311-data
311-data copied to clipboard
Make 311 Data's request data easily accessible for data scientists
Overview
Currently, we have no way of providing our clean request data to our data scientists. @priyakalyan is working on PR #1257, but this script takes a long time to execute to get all the data.
I see two solutions to this:
- Make our SQL DB accessible to data scientists + create Python methods that read from the DB and produce dataframes.
- During our nightly Prefect runs, add a step that also writes the request data out as a csv file to S3.
I'm leaning towards (1) right now, since it will use less disk space and has fewer moving parts. (1) will take longer to implement, however, since we currently don't have access to make infrastructure changes (waiting for SSH keys or Terraform configs from @mattyweb).
Action Items
- [ ] Get SSH key passphrase for DB access
- [ ] Make our SQL DB accessible to data scientists + create Python methods that read from the DB and produce dataframes
@joshuayhwu , who might be interested in working on this.
I was taking a look at the lacity API config and attempting to connect to postgres locally.
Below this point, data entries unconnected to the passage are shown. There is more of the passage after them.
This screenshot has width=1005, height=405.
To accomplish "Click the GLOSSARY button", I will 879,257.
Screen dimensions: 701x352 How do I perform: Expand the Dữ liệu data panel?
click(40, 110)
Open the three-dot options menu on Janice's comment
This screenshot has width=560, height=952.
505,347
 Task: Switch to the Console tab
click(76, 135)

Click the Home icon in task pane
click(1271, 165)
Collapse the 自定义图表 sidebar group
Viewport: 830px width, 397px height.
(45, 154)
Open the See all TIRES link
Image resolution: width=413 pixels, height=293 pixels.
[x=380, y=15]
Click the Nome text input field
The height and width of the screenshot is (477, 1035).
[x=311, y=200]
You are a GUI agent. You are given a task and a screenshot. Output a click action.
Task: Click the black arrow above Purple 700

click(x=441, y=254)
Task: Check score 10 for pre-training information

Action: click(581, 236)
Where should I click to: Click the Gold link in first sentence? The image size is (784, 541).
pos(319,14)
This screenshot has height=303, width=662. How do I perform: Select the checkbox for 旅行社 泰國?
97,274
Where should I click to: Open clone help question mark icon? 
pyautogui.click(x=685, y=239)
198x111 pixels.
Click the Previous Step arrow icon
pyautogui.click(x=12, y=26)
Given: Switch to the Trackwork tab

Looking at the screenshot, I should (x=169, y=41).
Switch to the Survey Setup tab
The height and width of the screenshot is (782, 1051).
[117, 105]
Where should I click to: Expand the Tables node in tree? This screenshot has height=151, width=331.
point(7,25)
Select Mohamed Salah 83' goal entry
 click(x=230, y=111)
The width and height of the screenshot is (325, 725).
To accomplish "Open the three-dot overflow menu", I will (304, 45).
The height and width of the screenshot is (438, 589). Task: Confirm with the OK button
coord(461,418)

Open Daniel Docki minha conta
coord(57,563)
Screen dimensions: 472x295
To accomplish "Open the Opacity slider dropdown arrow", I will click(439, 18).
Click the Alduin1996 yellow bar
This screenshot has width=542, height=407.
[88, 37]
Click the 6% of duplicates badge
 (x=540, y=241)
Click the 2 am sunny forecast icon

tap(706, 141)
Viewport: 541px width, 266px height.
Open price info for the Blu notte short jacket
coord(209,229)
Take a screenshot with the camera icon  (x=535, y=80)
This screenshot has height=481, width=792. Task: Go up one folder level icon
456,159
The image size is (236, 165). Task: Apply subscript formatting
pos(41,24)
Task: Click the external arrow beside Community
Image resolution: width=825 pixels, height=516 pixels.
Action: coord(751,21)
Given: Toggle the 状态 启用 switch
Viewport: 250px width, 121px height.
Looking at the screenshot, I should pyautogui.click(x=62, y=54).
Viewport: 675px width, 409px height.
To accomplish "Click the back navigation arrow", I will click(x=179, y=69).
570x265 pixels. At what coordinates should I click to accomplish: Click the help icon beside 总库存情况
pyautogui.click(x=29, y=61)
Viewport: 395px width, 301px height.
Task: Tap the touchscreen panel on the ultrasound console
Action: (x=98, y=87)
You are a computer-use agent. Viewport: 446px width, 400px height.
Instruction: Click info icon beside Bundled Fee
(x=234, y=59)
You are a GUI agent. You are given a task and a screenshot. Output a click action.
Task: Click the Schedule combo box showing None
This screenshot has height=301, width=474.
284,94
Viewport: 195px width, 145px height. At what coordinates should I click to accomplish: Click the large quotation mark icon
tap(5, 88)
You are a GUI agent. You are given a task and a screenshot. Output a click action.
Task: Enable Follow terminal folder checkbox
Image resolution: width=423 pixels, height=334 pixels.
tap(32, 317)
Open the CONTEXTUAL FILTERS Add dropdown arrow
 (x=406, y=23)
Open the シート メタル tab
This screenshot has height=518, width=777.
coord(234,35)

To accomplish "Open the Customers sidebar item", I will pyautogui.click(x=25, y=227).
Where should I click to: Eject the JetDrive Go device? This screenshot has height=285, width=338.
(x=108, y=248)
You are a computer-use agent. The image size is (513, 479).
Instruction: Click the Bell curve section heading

I was wondering what's the passcode for the database, if any? (the code said it defaults to none but psycopg2 said db refused connection)
Please take a look at this section of the Terraform README. Basically, we cannot directly access our DB right now because it's in a virtual private network (or cloud?). It can only be access through the bastion server, but we don't have the SSH key from Matt yet :(
Interesting. What are your thoughts on directly accessing the Socrata API and building a separate db?
Hmm I think that would help us get a solution faster, but we'd have to maintain another component in an already too-complicated system.
If we think that this task is highest priority (i.e., we want it completed in the coming weeks), I would go with option 2 listed in the first comment.
Sounds good. We can discuss more tonight.
Hey @joshuayhwu Do you have an update for us on this issue?
Please update:
- Progress:
- Blockers:
- Availability:
- ETA:
Thanks!